Das ist nur ein Beispiel. Ein anderes ist Flash im Browser. Das ist heute schlichtweg ein Muß, weil die Leute Youtube-Links im Chat austauschen und sich das angucken wollen. Auch das hat eine soziale Komponente. Geht das bei meinen Freunden und bei mir nicht = Problem.

Ich kann meinen Peers nicht sagen "Oh, ich benutze Linux, deswegen..." Das verstehen die nicht.

Peer pressure.

----------

## Necoro

Sprotte - ich verstehe dich nicht...

Erstens ist das mit Flash nun heute wirklich kein Problem mehr. Und zweitens: Soll das Freakimage ruhig abschreckend wirken ... denn Gentoo setzt ein gewisses Grundinteresse voraus.
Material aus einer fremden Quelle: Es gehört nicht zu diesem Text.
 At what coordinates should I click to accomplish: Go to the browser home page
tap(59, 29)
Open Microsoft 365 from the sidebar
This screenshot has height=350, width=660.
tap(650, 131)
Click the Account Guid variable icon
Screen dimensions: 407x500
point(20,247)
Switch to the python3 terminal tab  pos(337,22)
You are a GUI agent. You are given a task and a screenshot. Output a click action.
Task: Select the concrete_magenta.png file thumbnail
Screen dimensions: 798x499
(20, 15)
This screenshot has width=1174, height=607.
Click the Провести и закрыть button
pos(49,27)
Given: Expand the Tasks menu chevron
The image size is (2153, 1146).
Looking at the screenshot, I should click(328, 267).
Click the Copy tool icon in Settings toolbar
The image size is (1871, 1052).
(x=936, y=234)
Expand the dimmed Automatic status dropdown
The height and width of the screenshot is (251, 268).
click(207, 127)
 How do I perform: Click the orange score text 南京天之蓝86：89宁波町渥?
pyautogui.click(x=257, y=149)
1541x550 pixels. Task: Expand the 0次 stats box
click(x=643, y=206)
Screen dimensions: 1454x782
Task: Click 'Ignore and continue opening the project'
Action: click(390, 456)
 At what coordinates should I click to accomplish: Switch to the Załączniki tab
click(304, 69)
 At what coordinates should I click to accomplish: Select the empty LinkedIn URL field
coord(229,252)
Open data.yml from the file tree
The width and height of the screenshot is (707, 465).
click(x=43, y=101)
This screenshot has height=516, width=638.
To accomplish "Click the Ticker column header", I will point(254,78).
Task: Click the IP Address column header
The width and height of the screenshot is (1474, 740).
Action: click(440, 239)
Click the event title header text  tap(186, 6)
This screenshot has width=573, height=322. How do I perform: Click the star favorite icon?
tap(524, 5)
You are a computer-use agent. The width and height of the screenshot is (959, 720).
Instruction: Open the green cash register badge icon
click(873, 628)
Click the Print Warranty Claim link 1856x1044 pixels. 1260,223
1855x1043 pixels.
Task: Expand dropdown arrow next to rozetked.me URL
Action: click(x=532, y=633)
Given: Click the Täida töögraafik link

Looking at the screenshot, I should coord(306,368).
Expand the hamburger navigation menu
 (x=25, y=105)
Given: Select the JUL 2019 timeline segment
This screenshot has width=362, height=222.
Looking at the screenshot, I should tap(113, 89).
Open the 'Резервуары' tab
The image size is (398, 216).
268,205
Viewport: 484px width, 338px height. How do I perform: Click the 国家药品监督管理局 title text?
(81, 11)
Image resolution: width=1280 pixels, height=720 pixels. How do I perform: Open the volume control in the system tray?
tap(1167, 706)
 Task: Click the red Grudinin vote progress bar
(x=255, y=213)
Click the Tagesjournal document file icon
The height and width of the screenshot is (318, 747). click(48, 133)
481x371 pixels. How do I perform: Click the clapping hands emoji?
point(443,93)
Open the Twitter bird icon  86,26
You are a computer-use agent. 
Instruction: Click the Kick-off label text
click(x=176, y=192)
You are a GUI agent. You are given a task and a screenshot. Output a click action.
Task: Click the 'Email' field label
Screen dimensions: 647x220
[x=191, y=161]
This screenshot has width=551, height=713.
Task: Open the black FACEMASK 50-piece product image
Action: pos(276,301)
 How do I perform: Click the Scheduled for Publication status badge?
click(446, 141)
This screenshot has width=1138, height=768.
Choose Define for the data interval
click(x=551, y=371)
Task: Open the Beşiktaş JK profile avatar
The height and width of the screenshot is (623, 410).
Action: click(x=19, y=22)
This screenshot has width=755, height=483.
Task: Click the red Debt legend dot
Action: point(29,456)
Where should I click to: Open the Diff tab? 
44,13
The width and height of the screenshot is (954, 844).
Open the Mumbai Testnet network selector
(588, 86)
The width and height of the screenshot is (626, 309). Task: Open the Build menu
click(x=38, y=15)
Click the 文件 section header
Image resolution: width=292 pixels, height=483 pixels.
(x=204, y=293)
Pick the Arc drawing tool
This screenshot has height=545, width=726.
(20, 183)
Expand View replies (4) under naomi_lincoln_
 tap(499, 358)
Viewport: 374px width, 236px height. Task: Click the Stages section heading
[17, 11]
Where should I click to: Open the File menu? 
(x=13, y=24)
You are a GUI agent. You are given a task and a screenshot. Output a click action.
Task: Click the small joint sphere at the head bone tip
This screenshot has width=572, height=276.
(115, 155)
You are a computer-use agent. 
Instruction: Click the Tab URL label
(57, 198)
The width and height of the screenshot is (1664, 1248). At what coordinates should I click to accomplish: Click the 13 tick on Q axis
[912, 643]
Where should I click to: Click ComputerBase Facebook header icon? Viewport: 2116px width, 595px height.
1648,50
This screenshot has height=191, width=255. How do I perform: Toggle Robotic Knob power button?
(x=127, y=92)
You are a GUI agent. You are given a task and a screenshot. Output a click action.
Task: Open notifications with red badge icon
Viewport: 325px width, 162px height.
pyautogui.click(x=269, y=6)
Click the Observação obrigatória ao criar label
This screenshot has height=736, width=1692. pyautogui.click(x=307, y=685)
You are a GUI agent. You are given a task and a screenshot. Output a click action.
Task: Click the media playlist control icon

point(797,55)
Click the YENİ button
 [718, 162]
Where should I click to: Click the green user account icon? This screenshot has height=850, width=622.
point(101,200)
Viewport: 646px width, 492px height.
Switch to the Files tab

Es ist nichts für Leute, die halt nur WoW spielen, Flash schauen und Musik hören wollen - aber denen der Rechner sonst komplett Banane ist. Ich halte die Wahrscheinlichkeit, dass solche Leute das Interesse finden NACHDEM sie Gentoo installiert haben, für sehr gering.

Ansonsten: Peer-Pressure? Du meinst diese Art "Alle rauchen - also muss ich auch um dazu zu gehören"? Ich glaube, aus dem Alter sind die meisten hier raus.

----------

## jkoerner

Last edited by jkoerner on Sat May 21, 2011 4:01 pm; edited 1 time in total

----------

## ChrisJumper

Also eine Benutzbare alternative gibt es bestimmt. Aber keine die so Komfortabel ist wie Gentoo. Ich richte Freunden eigentlich immer Gentoo ein, das einzige was diese dann stört ist das das ein Update so lange braucht. Dist-CC ist nun mal nicht immer da, und ich würde mir wünschen es gäb eine Verwaltung dafür! So im Sinne von wegen: "Ich speichere mir auf meinem Server die installierten Programme und Use-Flags und die Hardware. Baue die Applicationen dann via Cross-Compiler" brenne das Ergebnis auf DVD und Kopiere das dann vor Ort einfach auf die entsprechenden Maschinen.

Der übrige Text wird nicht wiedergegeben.